I want to express my gratitude to the public servants of the Justice Department’s Criminal Division, the US Attorney’s Office for the District of New Jersey, and the DEA for their extraordinary work on this case. We are also grateful to IRS Criminal Investigation, the FDIC’s Office of Inspector General, FinCEN, and our other federal, state, and local partners for their work. I am proud of them.

By Wally Adeyemo

I am glad to join Attorney-general Garland, Deputy Attorney-general Monaco, and the rest of you here today. I applaud DOJ’s efforts. I won’t speak to its case, but to the separate investigation that Treasury’s Financial Crimes Enforcement Network undertook and the action we’ve taken.

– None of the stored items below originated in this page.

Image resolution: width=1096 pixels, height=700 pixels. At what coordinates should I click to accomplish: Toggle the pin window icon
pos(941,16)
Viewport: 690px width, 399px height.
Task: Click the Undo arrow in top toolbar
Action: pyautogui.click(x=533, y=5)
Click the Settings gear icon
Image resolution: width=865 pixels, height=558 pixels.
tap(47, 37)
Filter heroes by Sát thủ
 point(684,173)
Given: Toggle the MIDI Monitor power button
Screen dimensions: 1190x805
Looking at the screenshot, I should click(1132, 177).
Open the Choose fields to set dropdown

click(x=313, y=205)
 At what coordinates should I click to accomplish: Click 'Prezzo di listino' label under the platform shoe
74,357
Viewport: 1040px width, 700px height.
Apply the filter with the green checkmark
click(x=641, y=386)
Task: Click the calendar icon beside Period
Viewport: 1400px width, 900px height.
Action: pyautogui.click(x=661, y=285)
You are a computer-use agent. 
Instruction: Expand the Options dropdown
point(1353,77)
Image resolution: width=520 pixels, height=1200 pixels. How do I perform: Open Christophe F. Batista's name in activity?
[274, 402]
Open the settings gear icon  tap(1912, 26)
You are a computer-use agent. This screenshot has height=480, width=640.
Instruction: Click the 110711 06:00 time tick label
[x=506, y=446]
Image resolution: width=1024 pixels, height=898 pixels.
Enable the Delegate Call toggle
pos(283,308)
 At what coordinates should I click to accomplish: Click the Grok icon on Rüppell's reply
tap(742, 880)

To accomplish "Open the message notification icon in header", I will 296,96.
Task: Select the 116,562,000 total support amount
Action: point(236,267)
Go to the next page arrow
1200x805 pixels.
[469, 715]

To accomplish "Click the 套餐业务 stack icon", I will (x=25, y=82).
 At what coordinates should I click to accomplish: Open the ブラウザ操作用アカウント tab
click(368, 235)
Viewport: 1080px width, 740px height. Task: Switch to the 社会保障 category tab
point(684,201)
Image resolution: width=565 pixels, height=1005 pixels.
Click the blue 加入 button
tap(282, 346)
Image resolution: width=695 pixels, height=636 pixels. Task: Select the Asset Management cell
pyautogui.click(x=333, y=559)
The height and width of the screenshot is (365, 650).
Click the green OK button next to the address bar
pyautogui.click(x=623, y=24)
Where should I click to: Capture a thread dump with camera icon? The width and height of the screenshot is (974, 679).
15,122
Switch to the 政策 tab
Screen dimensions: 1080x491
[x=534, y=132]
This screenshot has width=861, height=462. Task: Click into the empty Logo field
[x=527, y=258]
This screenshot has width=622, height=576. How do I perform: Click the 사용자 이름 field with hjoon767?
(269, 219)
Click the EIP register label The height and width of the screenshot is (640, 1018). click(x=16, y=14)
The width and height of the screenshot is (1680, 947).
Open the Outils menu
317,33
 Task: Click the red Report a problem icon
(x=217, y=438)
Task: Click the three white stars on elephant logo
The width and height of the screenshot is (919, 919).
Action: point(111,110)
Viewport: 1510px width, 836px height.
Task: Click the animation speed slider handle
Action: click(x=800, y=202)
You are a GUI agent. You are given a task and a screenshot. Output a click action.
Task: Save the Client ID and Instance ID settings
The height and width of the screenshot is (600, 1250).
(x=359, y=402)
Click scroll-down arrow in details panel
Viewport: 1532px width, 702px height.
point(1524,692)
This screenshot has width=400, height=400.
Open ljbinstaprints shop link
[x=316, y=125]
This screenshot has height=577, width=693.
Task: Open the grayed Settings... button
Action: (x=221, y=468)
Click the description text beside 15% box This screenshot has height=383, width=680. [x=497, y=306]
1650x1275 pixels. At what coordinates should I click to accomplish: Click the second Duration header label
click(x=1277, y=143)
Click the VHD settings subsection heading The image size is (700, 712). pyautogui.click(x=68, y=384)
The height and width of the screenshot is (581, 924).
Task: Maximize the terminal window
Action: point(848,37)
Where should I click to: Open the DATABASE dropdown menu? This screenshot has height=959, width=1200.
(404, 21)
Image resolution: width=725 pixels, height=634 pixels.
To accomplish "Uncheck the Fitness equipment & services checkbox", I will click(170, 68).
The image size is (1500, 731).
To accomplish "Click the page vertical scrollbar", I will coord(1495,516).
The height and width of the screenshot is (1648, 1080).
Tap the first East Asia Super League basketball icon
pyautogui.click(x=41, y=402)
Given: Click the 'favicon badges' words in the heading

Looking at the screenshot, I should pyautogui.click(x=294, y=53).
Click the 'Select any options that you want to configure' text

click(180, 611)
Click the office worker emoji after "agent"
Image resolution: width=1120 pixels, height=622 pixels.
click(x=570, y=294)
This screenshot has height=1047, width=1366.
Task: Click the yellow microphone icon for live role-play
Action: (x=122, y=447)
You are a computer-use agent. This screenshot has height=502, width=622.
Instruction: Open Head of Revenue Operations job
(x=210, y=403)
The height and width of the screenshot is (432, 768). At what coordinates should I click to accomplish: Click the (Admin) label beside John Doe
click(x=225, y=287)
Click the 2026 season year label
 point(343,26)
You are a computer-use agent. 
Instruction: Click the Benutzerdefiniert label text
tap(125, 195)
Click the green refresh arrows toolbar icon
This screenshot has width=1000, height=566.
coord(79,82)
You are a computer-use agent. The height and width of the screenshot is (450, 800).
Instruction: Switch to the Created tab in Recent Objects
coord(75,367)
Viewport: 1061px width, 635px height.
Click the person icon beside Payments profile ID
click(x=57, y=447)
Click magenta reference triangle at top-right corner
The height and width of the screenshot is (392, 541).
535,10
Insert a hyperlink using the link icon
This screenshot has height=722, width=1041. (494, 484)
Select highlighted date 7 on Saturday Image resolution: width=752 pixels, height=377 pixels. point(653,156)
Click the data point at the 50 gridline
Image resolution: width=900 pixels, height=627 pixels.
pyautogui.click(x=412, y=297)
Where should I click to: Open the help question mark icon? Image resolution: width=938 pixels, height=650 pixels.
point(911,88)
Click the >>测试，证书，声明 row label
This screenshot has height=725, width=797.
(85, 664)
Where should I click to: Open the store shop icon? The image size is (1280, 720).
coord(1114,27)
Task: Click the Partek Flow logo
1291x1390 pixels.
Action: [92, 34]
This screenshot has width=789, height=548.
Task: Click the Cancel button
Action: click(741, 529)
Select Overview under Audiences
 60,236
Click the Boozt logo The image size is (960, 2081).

The Department of the Treasury utilizes sanctions and the enforcement of our country’s anti-money laundering (AML) laws to protect our national security from illicit actors. From drug trafficking to combatting Russian aggression, the Treasury Department is committed to using all of the tools available to us to protect the American people.

We are proud of the public-private partnership we have formed with the financial sector to protect our national security. The vast majority of financial institutions work hand-in-hand with Treasury to keep our country and our communities safe.

  • TD Bank has done the exact opposite. For more than a decade, through deliberate actions – and inaction – TD Bank failed to meet its responsibilities.
  • TD Bank failed to implement or maintain a sufficient AML compliance program.
  • TD Bank failed to monitor trillions of dollars in transactions each year, including those the bank knew posed a high risk for abuse.
  • TD Bank failed to conduct adequate due diligence on high-risk customers, ignoring glaring red flags.
  • TD Bank failed to live up to its responsibilities to the American people.
Deputy Secretary of the Treasury, Wally Adeyemo

I want to be clear, these systemic failures did not just create hypothetical vulnerabilities, but they resulted in actual, material harm to American citizens and communities. Time and again, unlike its peers, TD Bank prioritized growth and profit over complying with the law.

The bank enabled drug trafficking. In one example from FinCEN’s investigation, TD Bank facilitated over $400 million in transactions to launder money on behalf of criminals that were selling fentanyl and other deadly drugs that are poisoning our neighbourhoods.

In exchange for filing false or misleading reports on these transactions, TD Bank tellers accepted gift cards as bribes. In another example, TD Bank failed to detect the suspicious activities of one of its own employees who was accepting bribes in exchange for opening accounts in the name of shell companies.

That’s why today we are announcing the Financial Crimes Enforcement Network’s (FinCEN) $1.3 billion penalty on TD Bank, the largest civil monetary penalty against a bank in Treasury’s history.

In addition to a historic penalty, TD Bank has agreed to a four-year monitor to oversee its extensive remedial measures, including end-to-end review of its AML program. The bank will also be required to provide missing suspicious activity reports and, for the first time, FinCEN will require additional accountability and data governance reviews to provide recommendations for changing TD Bank’s culture of noncompliance.

Together, these requirements hold TD Bank accountable for its egregious and willful disregard of the law and the real harm it caused. This action demonstrates that we are committed to holding individuals and institutions accountable.

Let me end by thanking FinCEN, the IRS Criminal Investigation team, the Office of the Comptroller of the Currency, the Federal Reserve, and the Department of Justice for their collaboration. We look forward to continuing to work together to enforce our nation’s laws and protect our national security.